TASK DESCRIPTION -
Gather every line in the listing below that contains the string "height".

PROVIDED MATERIAL -
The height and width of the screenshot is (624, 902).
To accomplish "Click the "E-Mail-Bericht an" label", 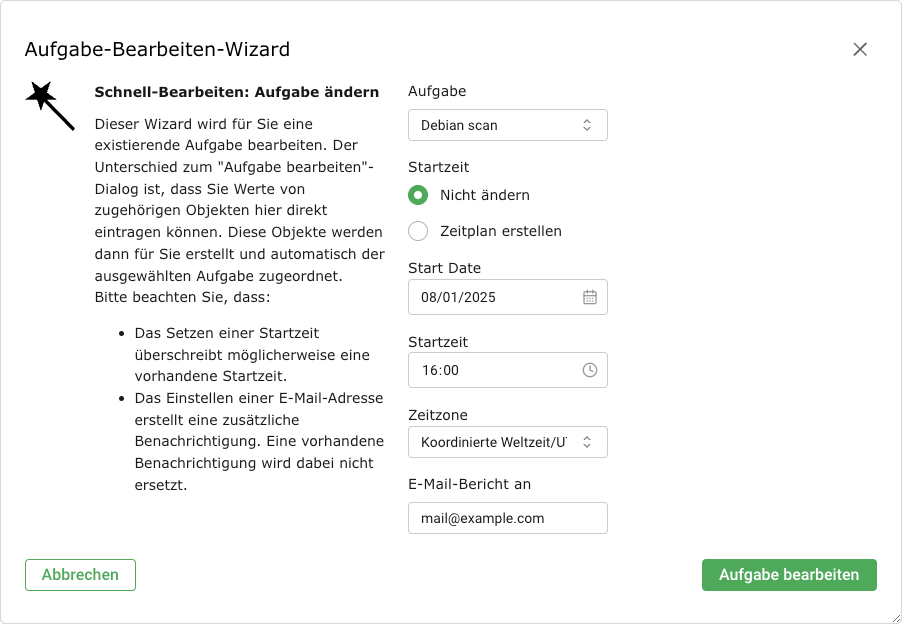I will (x=469, y=484).
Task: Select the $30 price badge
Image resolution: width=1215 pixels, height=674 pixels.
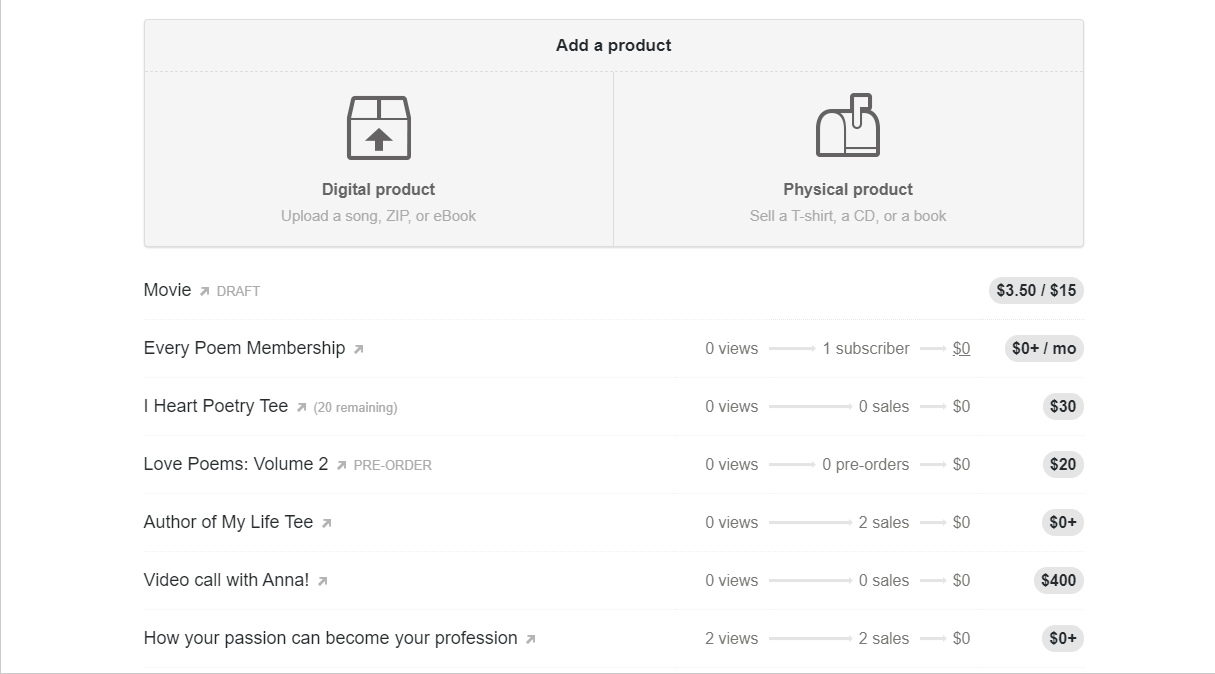Action: tap(1063, 406)
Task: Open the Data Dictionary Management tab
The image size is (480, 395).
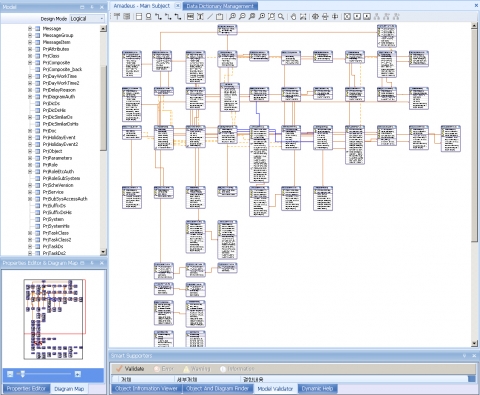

TASK RESULT -
The height and width of the screenshot is (624, 902).
Image resolution: width=1215 pixels, height=674 pixels.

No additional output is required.